Acep her kafa atışımda yüz bin beyin hücrem ölüyorsa iki ay içinde idiyot olur muyum?
Hatırlıyorum da, küçüklüğümde de böyleydim ben... Her yere çarpıp dururdum; kol, bacak, Allah ne verdiyse... Hatta bir defasında yazlıkta bisiklet sürerken çok ekstrem bir yokuştan frenlere dokunmadan inmiştim ve (macera düşkünü değilim, düpedüz safım ben :))) ve bisikletten inmeden/düşmeden bacağımı kaldırıma sürtüp derisini yolmak suretiyle yok etmiştim. Aylarca krem banyosu yapmıştım, 'izi kalmasın' diye.

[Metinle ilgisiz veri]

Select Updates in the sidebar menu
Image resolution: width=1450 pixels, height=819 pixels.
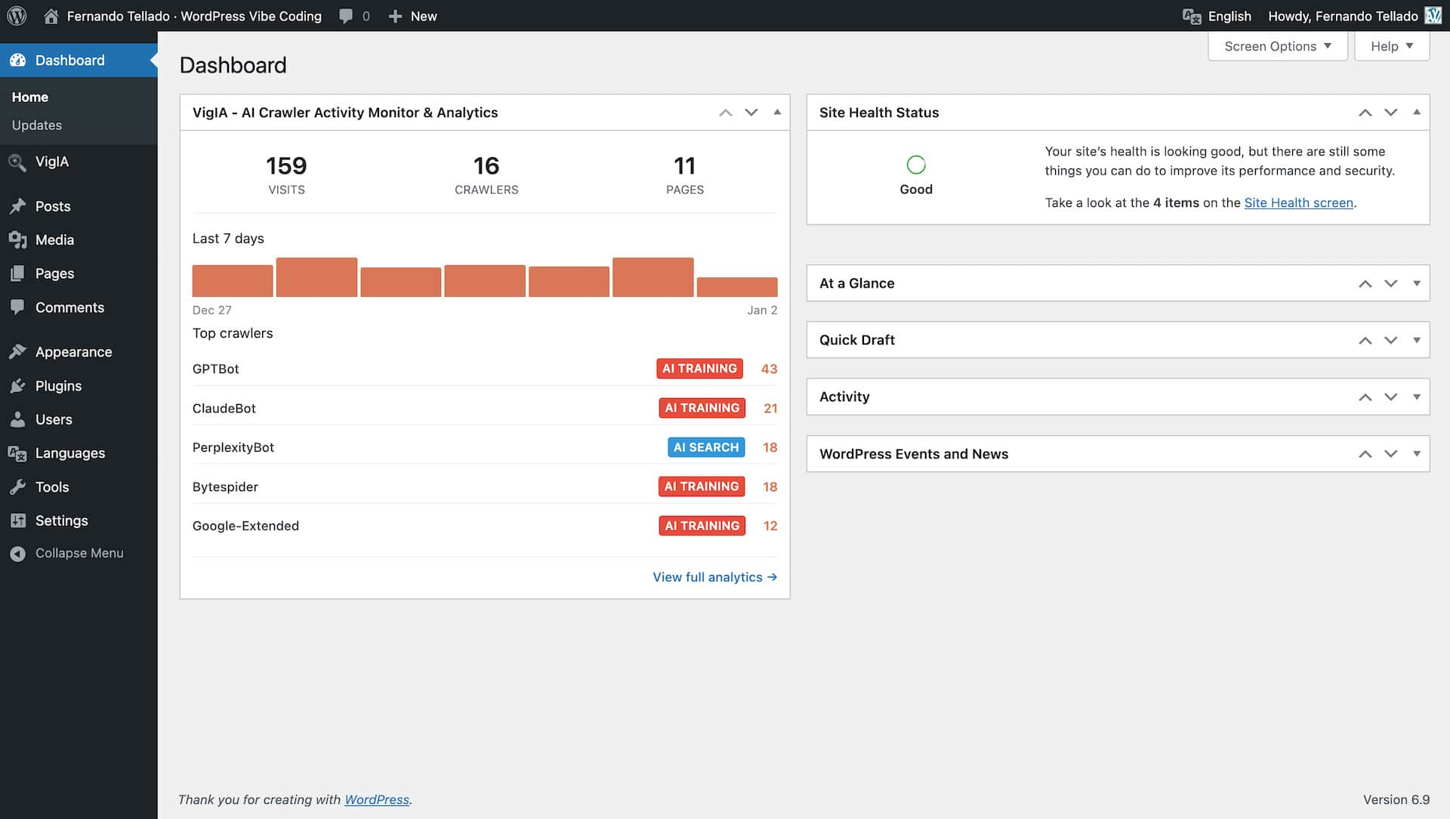(36, 125)
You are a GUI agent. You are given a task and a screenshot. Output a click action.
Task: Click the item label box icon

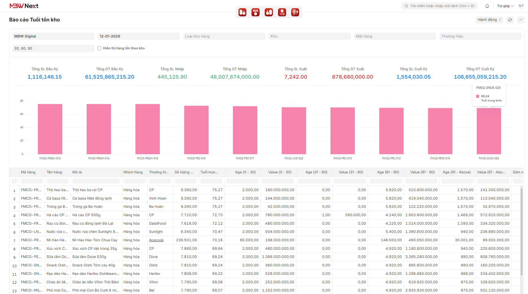point(255,12)
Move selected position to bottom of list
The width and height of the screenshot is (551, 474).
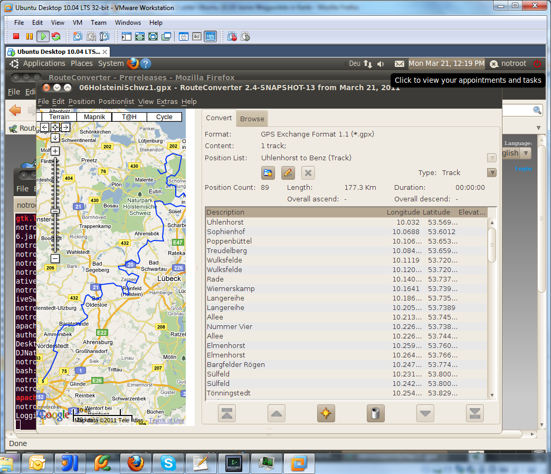pos(474,413)
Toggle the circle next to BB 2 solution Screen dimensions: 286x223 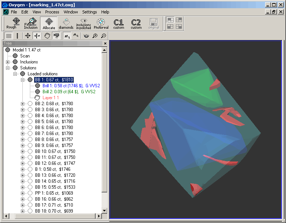pyautogui.click(x=30, y=104)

Bir de mucize kremimiz 'Bepanthene' vardı, ben bu kadar kazaya yatkın olduğumdan evde her daim birkaç kutu bulunur, morluklara, şişiklere, çürüklere topçuklar halinde sürülürdü. Şimdi de var ama yıllar popülaritesini aldı götürdü.
Biraz daha büyüyüp basketbola başladığımda haftaiçi bileğimde sargı beziyle topallayarak dolanırdım ortalıkta badi badi. Haftasonu sargı bir yere, bilek ağrısı bir yere fırlatılır, turp gibi kursa gidilirdi iki gün. Her pazart akşamı anneanneme ve anneme zedelenen muhtelif yerlerimi ovdururdum.
Bu kadar yetenekli olmama rağmen şimdiye kadar bir yerimi kırmadım, eklem kapsülümü patlattım (ki kayda değer bir başarı :))) veya ciddi yumuşak doku zedelenmeleriyle incinmeler yaşadım.
Hâlâ da yeteneğimin hakkını vermekteyim, Buse'ye yaptığı eşşek şakasının KDV'sini verirken ayağımı sıraya geçirdiğim için bileğimde pinpon topu şeklinde bir morluk var mesela...
Ailede alay konusu olmak, yürürken herkesi etrafından kaçırtmak gibi artıları da yok değil hani bu yeteneğin... Bir de, herkes hakkını vermiyor bu kadar: 1,5 metrelik potadan düşüp belini inciteniniz yoktur bence :))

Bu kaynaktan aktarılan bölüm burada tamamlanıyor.